== EXERCISE MATERIALS ==
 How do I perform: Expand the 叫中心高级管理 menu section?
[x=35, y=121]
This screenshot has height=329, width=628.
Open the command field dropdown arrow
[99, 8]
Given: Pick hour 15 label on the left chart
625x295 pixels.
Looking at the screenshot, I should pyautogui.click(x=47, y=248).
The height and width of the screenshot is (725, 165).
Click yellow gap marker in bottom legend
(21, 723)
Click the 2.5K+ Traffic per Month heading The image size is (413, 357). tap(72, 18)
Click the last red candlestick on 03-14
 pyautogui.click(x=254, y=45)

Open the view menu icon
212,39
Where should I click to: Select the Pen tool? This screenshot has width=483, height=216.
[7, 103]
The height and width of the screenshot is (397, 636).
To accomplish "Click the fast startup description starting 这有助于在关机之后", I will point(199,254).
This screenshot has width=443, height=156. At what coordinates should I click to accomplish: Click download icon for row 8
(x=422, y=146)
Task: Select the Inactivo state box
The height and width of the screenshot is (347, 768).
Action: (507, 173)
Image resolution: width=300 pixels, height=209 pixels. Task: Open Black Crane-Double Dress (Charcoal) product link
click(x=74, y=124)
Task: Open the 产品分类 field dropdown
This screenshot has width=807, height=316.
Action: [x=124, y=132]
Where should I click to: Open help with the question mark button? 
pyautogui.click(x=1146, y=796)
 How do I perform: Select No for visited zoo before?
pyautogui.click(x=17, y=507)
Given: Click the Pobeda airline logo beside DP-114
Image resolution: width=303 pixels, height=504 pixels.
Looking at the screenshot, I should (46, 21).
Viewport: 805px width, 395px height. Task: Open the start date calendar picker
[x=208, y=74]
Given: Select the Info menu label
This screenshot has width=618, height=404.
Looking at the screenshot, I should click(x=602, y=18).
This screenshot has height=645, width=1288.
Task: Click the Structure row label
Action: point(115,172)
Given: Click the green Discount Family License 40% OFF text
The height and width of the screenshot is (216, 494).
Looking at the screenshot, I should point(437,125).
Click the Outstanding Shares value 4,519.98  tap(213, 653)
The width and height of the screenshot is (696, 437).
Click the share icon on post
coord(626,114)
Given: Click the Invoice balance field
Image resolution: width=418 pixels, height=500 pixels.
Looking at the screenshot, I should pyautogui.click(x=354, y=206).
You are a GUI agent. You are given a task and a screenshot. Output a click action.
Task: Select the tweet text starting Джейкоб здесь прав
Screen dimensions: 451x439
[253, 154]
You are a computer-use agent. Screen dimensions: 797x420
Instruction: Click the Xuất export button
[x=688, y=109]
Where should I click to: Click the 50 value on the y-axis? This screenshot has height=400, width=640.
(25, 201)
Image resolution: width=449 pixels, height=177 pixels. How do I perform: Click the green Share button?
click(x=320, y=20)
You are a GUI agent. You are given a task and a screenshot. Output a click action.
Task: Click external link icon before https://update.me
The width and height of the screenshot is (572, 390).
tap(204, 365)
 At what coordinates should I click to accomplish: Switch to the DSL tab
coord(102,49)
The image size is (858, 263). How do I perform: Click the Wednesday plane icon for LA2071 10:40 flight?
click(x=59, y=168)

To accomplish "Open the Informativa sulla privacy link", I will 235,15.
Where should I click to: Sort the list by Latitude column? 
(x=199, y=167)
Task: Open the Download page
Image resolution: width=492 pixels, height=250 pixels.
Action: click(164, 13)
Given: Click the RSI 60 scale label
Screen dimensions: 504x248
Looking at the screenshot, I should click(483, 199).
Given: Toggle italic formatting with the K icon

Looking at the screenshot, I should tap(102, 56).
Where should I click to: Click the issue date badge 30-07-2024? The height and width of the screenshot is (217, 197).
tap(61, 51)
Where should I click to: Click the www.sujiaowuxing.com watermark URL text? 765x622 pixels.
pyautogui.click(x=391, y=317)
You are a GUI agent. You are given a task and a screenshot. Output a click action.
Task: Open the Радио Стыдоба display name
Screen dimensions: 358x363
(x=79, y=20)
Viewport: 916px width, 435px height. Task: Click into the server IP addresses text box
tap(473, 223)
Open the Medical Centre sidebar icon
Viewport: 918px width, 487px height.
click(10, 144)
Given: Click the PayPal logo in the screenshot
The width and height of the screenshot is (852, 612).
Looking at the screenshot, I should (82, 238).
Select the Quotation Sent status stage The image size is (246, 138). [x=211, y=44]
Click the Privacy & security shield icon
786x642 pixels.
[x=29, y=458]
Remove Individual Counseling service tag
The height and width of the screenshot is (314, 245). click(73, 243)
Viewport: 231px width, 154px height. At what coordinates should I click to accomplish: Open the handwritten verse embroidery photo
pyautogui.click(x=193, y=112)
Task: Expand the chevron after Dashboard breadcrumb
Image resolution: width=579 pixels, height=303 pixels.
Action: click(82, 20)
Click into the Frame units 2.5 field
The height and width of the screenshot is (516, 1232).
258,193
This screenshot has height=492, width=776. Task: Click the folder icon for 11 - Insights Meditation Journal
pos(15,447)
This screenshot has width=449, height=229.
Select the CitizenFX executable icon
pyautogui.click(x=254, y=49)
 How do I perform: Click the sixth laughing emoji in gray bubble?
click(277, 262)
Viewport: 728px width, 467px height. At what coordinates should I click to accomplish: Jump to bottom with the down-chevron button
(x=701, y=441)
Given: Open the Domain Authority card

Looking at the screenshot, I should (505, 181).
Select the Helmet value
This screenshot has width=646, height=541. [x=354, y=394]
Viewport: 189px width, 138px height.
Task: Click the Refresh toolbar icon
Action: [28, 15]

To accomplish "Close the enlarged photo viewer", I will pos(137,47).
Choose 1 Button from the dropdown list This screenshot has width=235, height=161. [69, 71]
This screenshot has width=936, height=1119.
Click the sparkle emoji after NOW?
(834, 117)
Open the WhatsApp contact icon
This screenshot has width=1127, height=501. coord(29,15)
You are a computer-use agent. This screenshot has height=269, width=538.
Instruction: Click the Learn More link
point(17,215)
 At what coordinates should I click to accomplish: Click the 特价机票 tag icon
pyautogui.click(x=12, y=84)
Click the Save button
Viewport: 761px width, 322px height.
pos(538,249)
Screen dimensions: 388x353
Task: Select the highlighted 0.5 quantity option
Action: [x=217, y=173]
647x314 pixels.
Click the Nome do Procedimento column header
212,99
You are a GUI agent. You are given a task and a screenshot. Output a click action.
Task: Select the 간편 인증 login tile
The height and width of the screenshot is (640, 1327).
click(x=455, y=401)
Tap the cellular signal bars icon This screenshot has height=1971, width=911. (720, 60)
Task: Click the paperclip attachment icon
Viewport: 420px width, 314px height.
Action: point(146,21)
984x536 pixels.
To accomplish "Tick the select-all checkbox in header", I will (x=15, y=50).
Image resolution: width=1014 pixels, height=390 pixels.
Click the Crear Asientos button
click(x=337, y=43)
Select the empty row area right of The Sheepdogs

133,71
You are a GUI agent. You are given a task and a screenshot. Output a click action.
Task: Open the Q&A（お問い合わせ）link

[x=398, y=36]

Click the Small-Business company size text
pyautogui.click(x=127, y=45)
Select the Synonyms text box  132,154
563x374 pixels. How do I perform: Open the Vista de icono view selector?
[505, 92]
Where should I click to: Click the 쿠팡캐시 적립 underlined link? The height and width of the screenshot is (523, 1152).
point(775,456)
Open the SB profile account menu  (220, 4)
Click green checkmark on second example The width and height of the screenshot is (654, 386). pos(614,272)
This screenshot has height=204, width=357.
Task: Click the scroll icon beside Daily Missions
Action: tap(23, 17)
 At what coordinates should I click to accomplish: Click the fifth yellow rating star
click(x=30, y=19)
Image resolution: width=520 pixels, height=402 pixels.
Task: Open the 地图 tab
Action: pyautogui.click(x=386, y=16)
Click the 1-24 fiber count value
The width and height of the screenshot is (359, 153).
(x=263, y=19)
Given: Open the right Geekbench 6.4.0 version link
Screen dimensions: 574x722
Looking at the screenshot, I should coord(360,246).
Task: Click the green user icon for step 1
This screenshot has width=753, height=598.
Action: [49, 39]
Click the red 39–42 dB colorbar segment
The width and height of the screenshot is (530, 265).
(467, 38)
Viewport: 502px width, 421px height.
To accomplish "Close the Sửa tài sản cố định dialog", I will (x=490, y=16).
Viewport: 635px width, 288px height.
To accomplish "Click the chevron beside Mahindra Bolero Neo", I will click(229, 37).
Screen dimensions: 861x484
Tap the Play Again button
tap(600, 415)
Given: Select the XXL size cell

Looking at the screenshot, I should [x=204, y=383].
===
Tell how many lines of the data above contain the word "starting", giving the number by itself.

2